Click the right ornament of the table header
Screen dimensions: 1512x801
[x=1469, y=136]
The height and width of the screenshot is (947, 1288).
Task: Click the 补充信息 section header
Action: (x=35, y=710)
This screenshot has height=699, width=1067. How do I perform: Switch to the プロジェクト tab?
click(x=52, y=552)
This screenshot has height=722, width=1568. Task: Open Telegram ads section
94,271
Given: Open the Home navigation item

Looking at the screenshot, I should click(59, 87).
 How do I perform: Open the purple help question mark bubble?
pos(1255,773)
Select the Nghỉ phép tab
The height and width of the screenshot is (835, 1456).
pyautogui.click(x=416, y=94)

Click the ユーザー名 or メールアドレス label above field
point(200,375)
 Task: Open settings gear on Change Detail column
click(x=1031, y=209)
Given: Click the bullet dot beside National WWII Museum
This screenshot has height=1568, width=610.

> **Instruction**: Rewrite the listing above as a Markdown table with the columns "Number" and "Entry," giving each nonblank line its own row with its number.

> **Exercise output**:
| Number | Entry |
|---|---|
| 1 | Click the right ornament of the table header |
| 2 | Screen dimensions: 1512x801 |
| 3 | [x=1469, y=136] |
| 4 | The height and width of the screenshot is (947, 1288). |
| 5 | Task: Click the 补充信息 section header |
| 6 | Action: (x=35, y=710) |
| 7 | This screenshot has height=699, width=1067. How do I perform: Switch to the プロジェクト tab? |
| 8 | click(x=52, y=552) |
| 9 | This screenshot has height=722, width=1568. Task: Open Telegram ads section |
| 10 | 94,271 |
| 11 | Given: Open the Home navigation item |
| 12 | Looking at the screenshot, I should click(59, 87). |
| 13 |  How do I perform: Open the purple help question mark bubble? |
| 14 | pos(1255,773) |
| 15 | Select the Nghỉ phép tab |
| 16 | The height and width of the screenshot is (835, 1456). |
| 17 | pyautogui.click(x=416, y=94) |
| 18 | Click the ユーザー名 or メールアドレス label above field |
| 19 | point(200,375) |
| 20 |  Task: Open settings gear on Change Detail column |
| 21 | click(x=1031, y=209) |
| 22 | Given: Click the bullet dot beside National WWII Museum |
| 23 | This screenshot has height=1568, width=610. |